User:ArielGlenn/what to include

From Wiktionary, the free dictionary
Jump to navigation Jump to search

What to include as Modern Greek entries[edit]

We are going to have, sooner or later, these questions:

Katharevousa[edit]

What do we do with Katharevousa terms? They need to be marked as being Katharevousa and not standard Modern Greek, and I suppose they ought to be in here so that people can look up words from older books, government documents, and even newspapers. What accent system should these terms have? Should they be marked up in polytonic? (My inclination is to say yes, as that's how all these texts were marked up; polytonic was the accent system for the language.) Do we want to put versions of these terms in monotonic so that people who don't have a decent polytonic keyboard layout can still find them? I'm not excited about this idea.

(Saltmarsh has two ideas listed somewhere on my talk page for markup.)

Living dialects[edit]

What do we do with terms from living dialects (Pontian, Cypriot, Crete)? They need to go in, and they should be marked as from the particular dialect. This argues for having some sort of templates that mark the dialect they belong to.

There appears to be previous history for this; see burn for an example of how dialect markup works. The template used on the definition line works like this: {{Geordie}} (for example). and we would have to create a new label template following these instructions: Template_talk:context#Creating_label_templates. We could also look at [[Category:Context labels]] for more information on these.

Obsolete forms[edit]

Englsh words are considered obsolete if they haven't been used since... well, there is no real cutoff, There is a draft policy: Wiktionary:Obsolete and archaic terms which has never made it to the real policy stage, and that has no dates in it either.

In any case the draft policy provides for marking up terms with one of the templates {{archaic}}, {{obsolete}}, {{dated}}. We might try using {{dated}} for earlier spellings of some things (like έχη for έχει).

Polytonic markup of standard Modern Greek[edit]

Sooner or later this is going to get raised. As a matter of comparison (although not definitive of course), on el wikt currently (July 2007) polytonic markup is used only for Ancient Greek entries. The current state of polytonic use is that it's not taught in school, it's not used in the current dictionaries of Modern Greek, and it's not used by most publications (books, newspapers, periodicals). There are still a few publishing houses that do use it, and its use is sometimes viewed as more "literary" somehow. Folks who had mainly completed school before 1982 may or may not still use it (I know some folks who do and some who don't) in their personal correspondence.
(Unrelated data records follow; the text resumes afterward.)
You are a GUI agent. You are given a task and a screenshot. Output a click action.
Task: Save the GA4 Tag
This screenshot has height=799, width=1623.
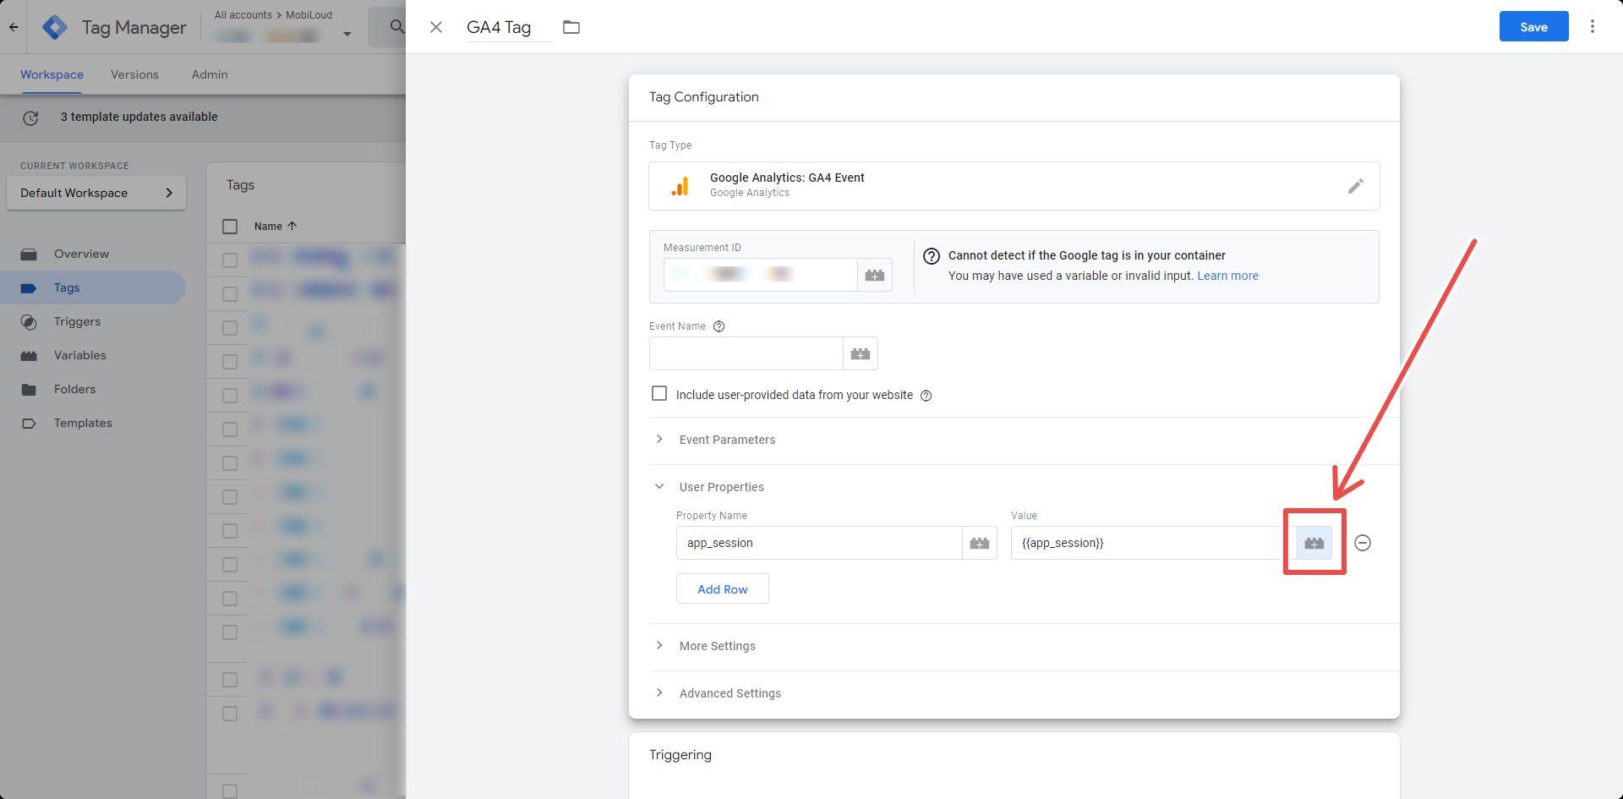[x=1533, y=26]
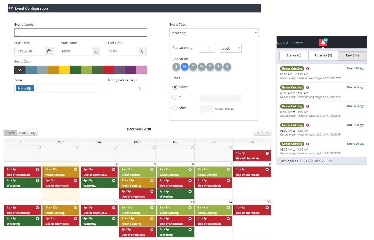Open the Event Type Recurring dropdown
This screenshot has width=374, height=240.
(214, 33)
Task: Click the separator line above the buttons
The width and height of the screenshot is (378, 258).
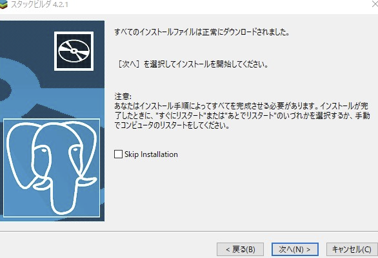Action: (189, 232)
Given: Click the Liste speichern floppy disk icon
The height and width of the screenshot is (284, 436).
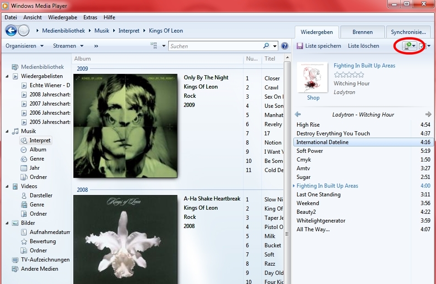Looking at the screenshot, I should click(x=300, y=46).
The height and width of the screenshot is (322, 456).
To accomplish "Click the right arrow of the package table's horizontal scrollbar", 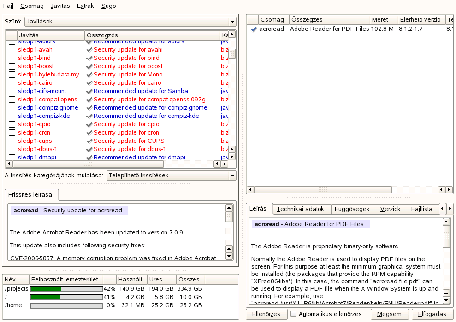I will (x=449, y=190).
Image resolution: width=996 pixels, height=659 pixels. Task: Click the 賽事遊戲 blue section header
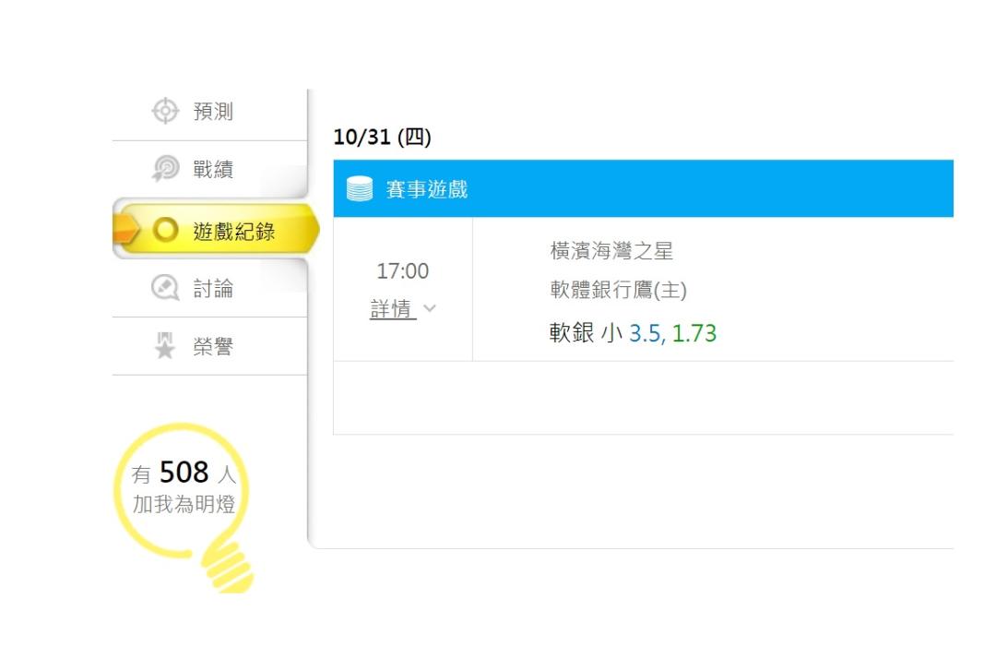click(644, 188)
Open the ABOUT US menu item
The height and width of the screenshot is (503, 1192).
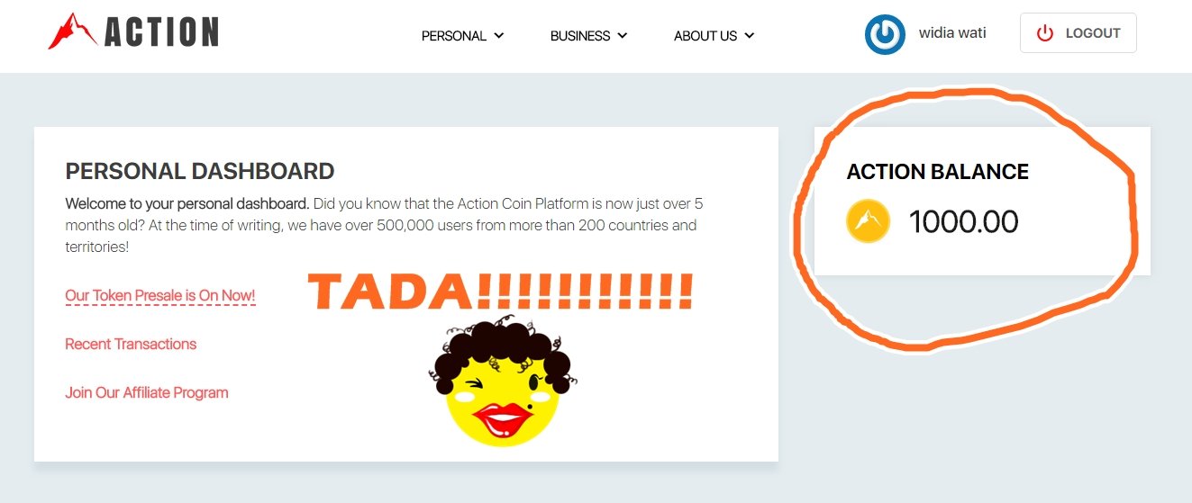pyautogui.click(x=714, y=36)
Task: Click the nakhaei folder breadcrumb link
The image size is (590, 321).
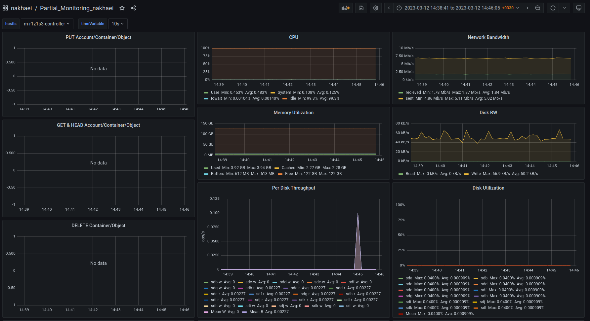Action: (21, 8)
Most (but not all) younger folks do not use it. Its use for things other than personal correspondence has a value judgment or political judgment attached, one way or another.
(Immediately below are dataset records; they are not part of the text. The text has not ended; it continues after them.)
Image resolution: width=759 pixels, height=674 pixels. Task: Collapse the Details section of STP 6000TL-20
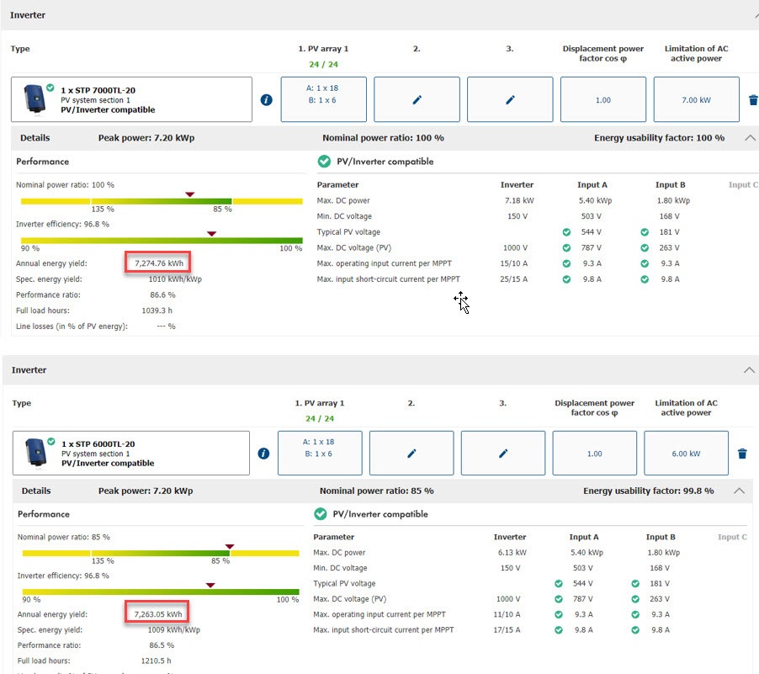(739, 491)
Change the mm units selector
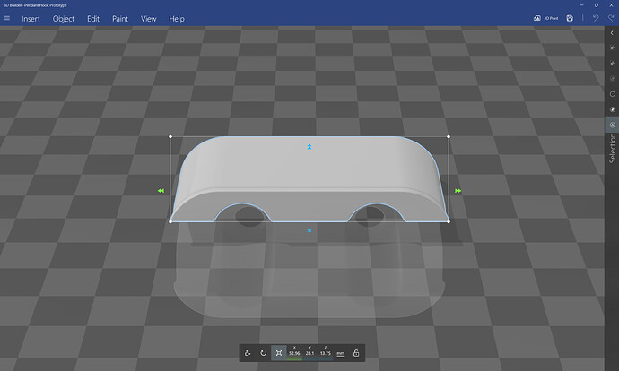 tap(341, 353)
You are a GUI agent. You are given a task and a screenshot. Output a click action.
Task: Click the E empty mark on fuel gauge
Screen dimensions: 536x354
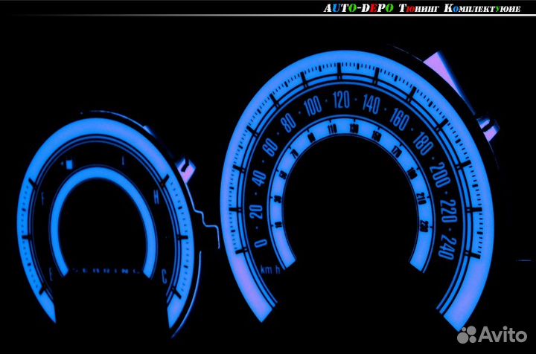[51, 274]
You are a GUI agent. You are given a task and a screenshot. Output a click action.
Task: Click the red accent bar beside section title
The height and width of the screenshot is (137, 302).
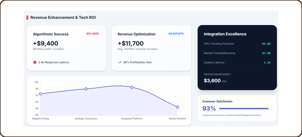point(27,18)
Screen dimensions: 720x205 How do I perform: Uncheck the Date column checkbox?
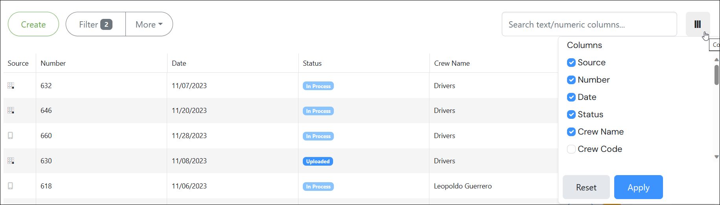[571, 97]
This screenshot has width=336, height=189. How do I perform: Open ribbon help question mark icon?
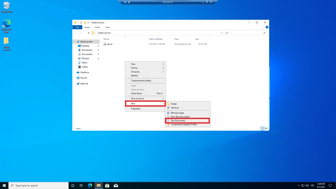(x=267, y=27)
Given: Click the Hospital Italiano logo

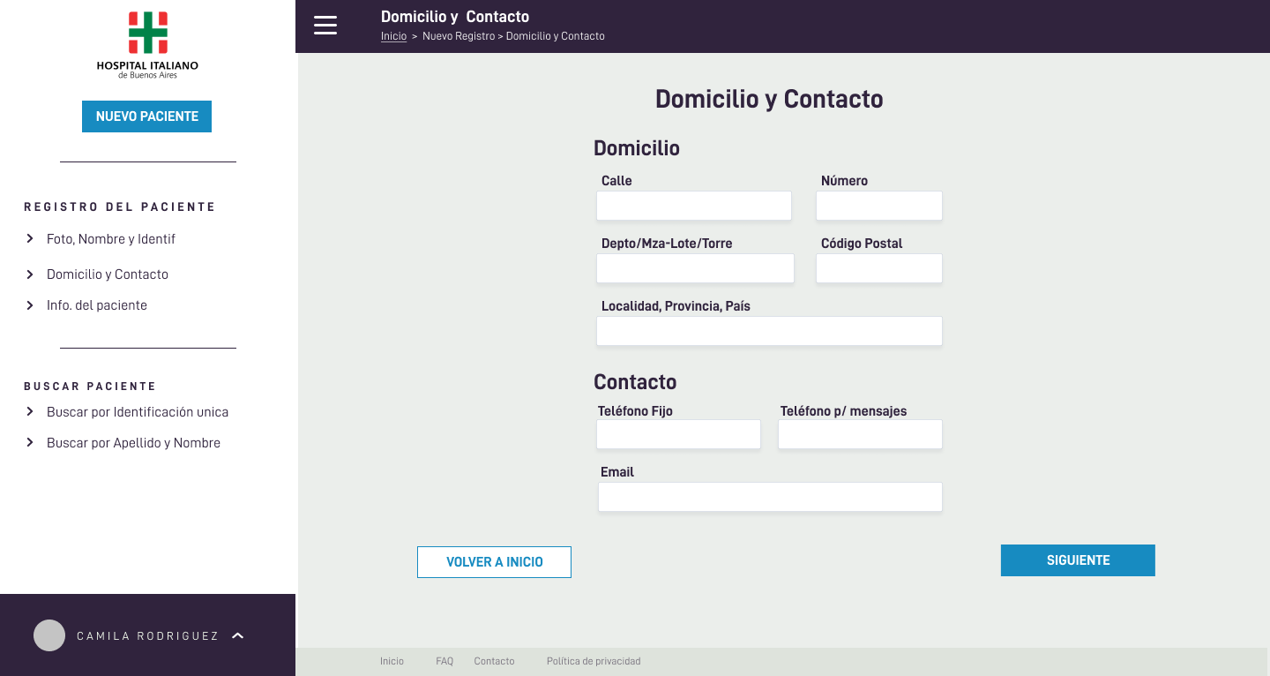Looking at the screenshot, I should (x=147, y=45).
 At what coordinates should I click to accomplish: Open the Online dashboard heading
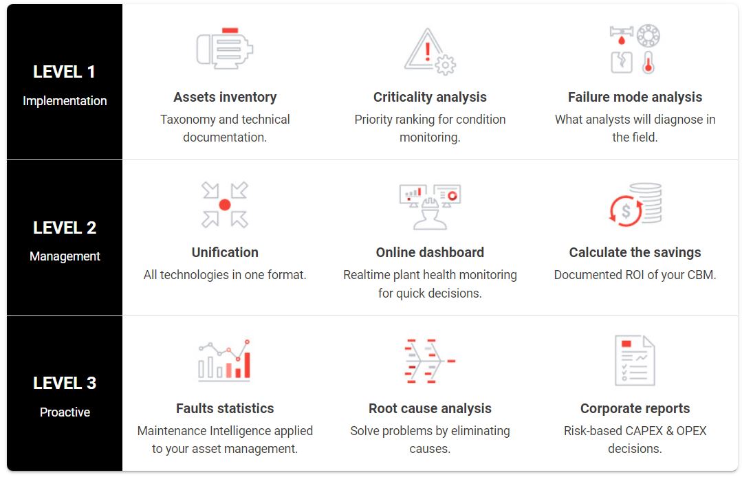point(430,252)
So, given all that, what do we do with it? Minority use, not taught, not used by the standard dictionaries. Do we include it? And if so, what context label do we give it (for surely it would need a context label)? Or, perhaps the question is, how do we include it without making it seem that this is the standard use, when it is not?

Romanizations[edit]

If there were just one standard, this would be a much earlier call: include it for convenience. Unfortunately, there are at least 30 different varieties of Greeklish and a number of so-called standard transliteration systems, none well adhered to. We would be buried alive in romanized forms if we include them all. Including just the ones based on the transliteration scheme we use here seems pointless, as that scheme (as with all the rest) is not in particualrly wide use. What's to be done?

Oh yeah, and...

What to include in translation lines[edit]

I already see some things like this: Velestino What on earth do we do with these? The markup looks like:

  • Greek:
Katharevousa: Βελέστινον (Velestino)
Modern: Βελέστινο (Velestinon)

Well, we don't mark Greek as Modern. But we have to do something with the katharevousa forms... What is that something? Arbitrary decisison for now:

*Greek: {{t|el|Βελεστίνο|n}} (velestíno); {{t|el|Βελεστίνον|n}} (velestínon) ''(Katharevousa)''

which results in:

(t...) (velestíno); Βελεστίνον n (Velestínon) (velestínon) (Katharevousa)

Marking etymologies[edit]

Ran across the first eytm which needed a Katharevousa tag, didn't have one, so marked itup by hand. I wonder how many of those there are going to be.